Although the etiology of
Behcet's disease (BD) still remains uncertain, various immune abnormalities have been implicated in BD. We studied
cytokine production in patients with active and inactive BD, and evaluated the effect of treatment with
infliximab (anti-
TNF-alpha antibody) on disease activity and
cytokine production by the ELISPOT assay. The numbers of cells spontaneously secreting IFN-gamma,
IL-12, and
TNF-alpha were significantly increased in patients with active BD.
Mitogen-stimulated
IL-4 secretion was elevated in active patients, though the ratio of IFN-gamma:IL-4 secreting cells was significantly increased in active BD. Next, we monitored
cytokine production and expression of
IL-12 receptor beta1 chain (IL-12Rbeta1) during short- and long-term
infliximab treatment. A single infusion of
infliximab significantly reduced the number of PBMC secreting
TNF-alpha within 24 h.

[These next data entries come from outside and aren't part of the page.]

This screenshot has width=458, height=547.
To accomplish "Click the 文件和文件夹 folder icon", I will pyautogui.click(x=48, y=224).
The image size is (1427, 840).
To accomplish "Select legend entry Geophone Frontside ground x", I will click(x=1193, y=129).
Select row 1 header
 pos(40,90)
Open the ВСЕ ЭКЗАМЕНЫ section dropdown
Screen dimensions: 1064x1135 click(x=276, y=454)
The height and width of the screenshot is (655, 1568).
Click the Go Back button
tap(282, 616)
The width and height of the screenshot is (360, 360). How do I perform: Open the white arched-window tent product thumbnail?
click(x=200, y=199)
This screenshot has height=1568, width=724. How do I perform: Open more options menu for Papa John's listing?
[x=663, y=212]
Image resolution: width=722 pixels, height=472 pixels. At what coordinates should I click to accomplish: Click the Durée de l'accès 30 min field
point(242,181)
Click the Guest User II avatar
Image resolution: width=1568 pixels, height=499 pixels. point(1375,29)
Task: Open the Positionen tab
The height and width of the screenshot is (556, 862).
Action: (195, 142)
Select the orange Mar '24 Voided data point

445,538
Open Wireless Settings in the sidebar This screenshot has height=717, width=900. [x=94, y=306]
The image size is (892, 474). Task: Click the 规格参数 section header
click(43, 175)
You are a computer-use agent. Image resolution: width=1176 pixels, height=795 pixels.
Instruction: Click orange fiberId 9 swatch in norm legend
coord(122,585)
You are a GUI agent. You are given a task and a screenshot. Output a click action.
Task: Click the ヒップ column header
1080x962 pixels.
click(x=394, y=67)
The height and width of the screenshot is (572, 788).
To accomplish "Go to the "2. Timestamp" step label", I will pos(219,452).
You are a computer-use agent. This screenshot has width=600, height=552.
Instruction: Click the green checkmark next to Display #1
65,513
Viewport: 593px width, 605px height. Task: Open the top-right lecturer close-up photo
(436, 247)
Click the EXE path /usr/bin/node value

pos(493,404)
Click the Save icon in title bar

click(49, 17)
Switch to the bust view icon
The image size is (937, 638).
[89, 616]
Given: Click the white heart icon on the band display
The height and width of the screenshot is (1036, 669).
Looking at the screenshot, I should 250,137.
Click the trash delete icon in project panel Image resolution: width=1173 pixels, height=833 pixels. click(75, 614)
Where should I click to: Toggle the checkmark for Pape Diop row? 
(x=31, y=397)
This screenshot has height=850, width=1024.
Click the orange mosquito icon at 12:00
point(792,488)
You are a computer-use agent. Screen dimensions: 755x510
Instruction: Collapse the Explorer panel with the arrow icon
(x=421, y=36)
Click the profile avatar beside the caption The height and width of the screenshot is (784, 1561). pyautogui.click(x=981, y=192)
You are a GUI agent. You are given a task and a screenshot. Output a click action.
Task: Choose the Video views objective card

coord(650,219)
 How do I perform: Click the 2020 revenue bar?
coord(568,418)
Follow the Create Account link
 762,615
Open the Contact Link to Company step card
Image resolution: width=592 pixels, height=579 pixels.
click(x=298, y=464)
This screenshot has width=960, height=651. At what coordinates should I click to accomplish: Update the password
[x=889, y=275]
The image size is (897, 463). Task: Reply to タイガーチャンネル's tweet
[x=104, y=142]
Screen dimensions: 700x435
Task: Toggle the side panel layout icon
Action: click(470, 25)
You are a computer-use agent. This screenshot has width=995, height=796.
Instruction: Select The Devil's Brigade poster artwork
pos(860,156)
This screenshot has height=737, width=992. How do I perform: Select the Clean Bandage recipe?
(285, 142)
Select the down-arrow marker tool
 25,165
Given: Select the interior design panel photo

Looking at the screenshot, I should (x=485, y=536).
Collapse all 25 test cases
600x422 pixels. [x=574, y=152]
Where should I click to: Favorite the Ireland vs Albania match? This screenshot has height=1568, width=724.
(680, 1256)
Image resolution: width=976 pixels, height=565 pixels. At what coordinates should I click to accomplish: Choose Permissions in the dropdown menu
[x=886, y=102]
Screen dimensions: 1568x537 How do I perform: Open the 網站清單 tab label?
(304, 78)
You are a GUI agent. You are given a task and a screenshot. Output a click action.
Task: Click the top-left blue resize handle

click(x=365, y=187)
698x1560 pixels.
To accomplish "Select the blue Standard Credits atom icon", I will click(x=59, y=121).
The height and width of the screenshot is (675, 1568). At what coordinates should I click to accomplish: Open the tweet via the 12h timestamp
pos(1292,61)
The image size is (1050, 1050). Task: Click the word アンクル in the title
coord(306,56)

A rise in
TNF-alpha production was associated with
clinical deterioration.
Infliximab treatment induced a significant increase in the number of cells secreting IFN-gamma and expressing IL-12Rbeta1. A favorable clinical response to
infliximab was associated with a persistent reduction in
TNF-alpha secretion, but did not correlate with IFN-gamma production. Our findings indicate that
TNF-alpha plays a pivotal role in BD, and that anti-
TNF-alpha therapy both reduces
TNF-alpha production and modulates the functional activity of type 1 cells.